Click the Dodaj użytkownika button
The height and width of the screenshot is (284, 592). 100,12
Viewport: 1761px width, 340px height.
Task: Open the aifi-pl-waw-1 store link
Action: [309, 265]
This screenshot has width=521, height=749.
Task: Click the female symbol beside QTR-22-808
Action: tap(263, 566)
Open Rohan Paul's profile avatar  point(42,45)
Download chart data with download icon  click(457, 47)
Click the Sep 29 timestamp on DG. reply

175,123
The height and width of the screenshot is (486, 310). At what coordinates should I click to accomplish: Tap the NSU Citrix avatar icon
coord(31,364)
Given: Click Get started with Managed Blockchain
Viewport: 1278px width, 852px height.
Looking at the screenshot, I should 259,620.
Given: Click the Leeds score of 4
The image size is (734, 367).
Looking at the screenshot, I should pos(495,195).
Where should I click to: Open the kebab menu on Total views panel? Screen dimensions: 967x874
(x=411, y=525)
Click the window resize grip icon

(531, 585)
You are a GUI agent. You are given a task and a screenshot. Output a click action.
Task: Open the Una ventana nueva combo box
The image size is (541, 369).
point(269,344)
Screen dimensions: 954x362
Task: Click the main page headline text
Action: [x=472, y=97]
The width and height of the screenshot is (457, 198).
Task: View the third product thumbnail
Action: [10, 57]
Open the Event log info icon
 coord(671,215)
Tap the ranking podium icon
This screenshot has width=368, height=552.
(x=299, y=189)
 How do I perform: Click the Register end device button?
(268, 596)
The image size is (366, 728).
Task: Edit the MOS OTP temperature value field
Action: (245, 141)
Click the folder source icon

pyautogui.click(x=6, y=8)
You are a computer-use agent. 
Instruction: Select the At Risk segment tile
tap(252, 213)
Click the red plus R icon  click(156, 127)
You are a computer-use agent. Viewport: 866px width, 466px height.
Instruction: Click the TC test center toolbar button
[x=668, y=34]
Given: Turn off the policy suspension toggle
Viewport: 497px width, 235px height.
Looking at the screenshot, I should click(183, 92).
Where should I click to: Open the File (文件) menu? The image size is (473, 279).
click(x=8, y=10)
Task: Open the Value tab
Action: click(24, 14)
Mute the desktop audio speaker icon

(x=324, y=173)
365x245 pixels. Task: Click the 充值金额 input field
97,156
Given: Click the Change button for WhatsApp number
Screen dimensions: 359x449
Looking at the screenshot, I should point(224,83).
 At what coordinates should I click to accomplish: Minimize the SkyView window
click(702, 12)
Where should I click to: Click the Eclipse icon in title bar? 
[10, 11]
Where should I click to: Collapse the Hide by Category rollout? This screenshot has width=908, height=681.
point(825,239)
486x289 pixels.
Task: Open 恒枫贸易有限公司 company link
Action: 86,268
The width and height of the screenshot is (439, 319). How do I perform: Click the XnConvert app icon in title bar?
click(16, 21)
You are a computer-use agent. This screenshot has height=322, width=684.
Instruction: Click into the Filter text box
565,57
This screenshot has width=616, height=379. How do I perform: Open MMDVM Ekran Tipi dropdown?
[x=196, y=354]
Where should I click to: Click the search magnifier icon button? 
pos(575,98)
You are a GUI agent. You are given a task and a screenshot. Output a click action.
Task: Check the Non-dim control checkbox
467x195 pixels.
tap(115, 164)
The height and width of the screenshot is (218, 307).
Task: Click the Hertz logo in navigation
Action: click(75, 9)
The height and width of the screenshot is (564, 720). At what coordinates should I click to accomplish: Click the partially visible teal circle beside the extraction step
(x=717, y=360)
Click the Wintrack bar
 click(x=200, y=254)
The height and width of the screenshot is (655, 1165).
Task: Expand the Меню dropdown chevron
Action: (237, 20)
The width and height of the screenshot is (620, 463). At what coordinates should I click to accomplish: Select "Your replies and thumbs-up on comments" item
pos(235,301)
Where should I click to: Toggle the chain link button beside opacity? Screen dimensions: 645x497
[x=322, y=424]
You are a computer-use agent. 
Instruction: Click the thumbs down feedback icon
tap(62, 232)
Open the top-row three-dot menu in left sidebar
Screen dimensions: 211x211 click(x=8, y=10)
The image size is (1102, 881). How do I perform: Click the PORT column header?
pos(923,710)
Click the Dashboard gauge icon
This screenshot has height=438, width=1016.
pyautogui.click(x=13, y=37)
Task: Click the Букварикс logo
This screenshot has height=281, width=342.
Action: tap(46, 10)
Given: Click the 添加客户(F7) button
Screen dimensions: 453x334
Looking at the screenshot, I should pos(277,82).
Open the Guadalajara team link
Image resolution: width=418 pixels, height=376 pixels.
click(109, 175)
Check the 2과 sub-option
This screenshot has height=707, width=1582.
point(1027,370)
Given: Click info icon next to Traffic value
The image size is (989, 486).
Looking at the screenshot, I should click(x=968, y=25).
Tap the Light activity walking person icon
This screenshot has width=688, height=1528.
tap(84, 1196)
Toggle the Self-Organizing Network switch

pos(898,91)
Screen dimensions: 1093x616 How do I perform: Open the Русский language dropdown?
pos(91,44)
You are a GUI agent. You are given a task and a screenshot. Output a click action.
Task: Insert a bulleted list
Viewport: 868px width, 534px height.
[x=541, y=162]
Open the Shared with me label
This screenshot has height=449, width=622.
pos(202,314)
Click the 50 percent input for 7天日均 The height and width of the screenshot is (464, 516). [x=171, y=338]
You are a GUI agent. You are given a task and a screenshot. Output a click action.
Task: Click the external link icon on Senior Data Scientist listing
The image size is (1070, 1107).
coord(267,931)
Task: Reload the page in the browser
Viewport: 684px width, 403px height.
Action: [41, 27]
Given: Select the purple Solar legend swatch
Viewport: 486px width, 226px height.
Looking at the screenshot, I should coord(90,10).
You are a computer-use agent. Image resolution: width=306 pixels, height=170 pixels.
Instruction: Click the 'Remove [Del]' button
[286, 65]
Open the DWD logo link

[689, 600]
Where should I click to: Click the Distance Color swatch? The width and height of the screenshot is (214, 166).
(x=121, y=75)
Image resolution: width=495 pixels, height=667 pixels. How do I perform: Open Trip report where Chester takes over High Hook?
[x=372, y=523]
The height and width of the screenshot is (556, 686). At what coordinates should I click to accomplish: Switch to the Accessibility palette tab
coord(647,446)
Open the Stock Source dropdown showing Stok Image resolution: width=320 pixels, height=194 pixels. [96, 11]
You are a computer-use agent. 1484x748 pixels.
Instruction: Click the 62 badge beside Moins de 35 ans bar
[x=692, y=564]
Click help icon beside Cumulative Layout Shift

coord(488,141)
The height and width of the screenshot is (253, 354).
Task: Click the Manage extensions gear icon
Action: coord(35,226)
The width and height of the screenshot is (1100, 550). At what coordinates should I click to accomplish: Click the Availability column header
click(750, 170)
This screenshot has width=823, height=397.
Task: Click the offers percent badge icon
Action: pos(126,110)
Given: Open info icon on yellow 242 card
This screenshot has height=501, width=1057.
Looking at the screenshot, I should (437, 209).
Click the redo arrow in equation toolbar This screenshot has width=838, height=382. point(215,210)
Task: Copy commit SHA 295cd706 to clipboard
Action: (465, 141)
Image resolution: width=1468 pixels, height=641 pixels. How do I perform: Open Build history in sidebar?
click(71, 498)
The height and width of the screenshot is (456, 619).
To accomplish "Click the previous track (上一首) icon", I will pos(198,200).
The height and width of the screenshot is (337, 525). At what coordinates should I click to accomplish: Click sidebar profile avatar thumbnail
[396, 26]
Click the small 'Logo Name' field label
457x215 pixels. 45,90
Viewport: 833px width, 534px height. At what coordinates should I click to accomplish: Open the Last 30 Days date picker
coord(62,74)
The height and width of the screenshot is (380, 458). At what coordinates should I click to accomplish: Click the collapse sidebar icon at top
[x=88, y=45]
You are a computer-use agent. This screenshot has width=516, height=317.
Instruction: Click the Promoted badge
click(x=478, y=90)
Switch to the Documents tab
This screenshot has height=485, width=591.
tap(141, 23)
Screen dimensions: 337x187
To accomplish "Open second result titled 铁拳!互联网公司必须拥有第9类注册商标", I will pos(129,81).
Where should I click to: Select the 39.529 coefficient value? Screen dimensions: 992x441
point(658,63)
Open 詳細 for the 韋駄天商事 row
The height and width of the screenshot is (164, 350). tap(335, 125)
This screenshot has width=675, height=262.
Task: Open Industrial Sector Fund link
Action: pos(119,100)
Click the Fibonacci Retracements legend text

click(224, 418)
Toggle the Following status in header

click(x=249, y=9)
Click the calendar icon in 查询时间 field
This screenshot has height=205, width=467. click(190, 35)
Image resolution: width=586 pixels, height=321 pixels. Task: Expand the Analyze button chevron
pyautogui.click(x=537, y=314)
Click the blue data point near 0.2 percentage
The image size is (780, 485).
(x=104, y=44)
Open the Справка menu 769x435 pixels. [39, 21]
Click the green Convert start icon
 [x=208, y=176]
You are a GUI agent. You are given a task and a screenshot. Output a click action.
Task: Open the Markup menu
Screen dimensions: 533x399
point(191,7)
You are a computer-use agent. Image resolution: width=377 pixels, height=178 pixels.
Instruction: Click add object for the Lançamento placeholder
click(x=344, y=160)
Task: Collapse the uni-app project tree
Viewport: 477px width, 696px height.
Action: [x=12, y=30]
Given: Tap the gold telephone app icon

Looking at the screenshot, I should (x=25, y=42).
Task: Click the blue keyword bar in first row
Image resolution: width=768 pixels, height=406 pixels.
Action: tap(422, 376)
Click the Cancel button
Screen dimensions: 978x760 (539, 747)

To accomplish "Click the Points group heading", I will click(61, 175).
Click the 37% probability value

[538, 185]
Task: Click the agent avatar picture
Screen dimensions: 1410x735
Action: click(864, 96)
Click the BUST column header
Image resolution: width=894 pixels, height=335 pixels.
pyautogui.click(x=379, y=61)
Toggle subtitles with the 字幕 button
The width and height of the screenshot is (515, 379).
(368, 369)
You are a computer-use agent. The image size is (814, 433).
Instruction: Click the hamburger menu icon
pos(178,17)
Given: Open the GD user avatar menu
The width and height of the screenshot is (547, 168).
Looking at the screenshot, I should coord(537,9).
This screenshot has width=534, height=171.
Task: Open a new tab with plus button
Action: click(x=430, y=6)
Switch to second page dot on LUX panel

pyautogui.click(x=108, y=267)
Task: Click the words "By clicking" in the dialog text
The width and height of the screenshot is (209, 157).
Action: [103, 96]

==================================================

* [PROBLEM TO SOLVE]: Lines wanted from the listing above: the line with "Where should I click to: Toggle" up to and including the line with "Given: Select the purple Solar legend swatch". Please write them out exactly, adding nothing else.

* [ANSWER BOX]:
Where should I click to: Toggle the chain link button beside opacity? Screen dimensions: 645x497
[x=322, y=424]
You are a computer-use agent. 
Instruction: Click the thumbs down feedback icon
tap(62, 232)
Open the top-row three-dot menu in left sidebar
Screen dimensions: 211x211 click(x=8, y=10)
The image size is (1102, 881). How do I perform: Click the PORT column header?
pos(923,710)
Click the Dashboard gauge icon
This screenshot has height=438, width=1016.
pyautogui.click(x=13, y=37)
Task: Click the Букварикс logo
This screenshot has height=281, width=342.
Action: tap(46, 10)
Given: Click the 添加客户(F7) button
Screen dimensions: 453x334
Looking at the screenshot, I should pos(277,82).
Open the Guadalajara team link
Image resolution: width=418 pixels, height=376 pixels.
click(109, 175)
Check the 2과 sub-option
This screenshot has height=707, width=1582.
point(1027,370)
Given: Click info icon next to Traffic value
The image size is (989, 486).
Looking at the screenshot, I should click(x=968, y=25).
Tap the Light activity walking person icon
This screenshot has width=688, height=1528.
tap(84, 1196)
Toggle the Self-Organizing Network switch

pos(898,91)
Screen dimensions: 1093x616 How do I perform: Open the Русский language dropdown?
pos(91,44)
You are a GUI agent. You are given a task and a screenshot. Output a click action.
Task: Insert a bulleted list
Viewport: 868px width, 534px height.
[x=541, y=162]
Open the Shared with me label
This screenshot has height=449, width=622.
pos(202,314)
Click the 50 percent input for 7天日均 The height and width of the screenshot is (464, 516). [x=171, y=338]
You are a GUI agent. You are given a task and a screenshot. Output a click action.
Task: Click the external link icon on Senior Data Scientist listing
The image size is (1070, 1107).
coord(267,931)
Task: Reload the page in the browser
Viewport: 684px width, 403px height.
Action: [41, 27]
Given: Select the purple Solar legend swatch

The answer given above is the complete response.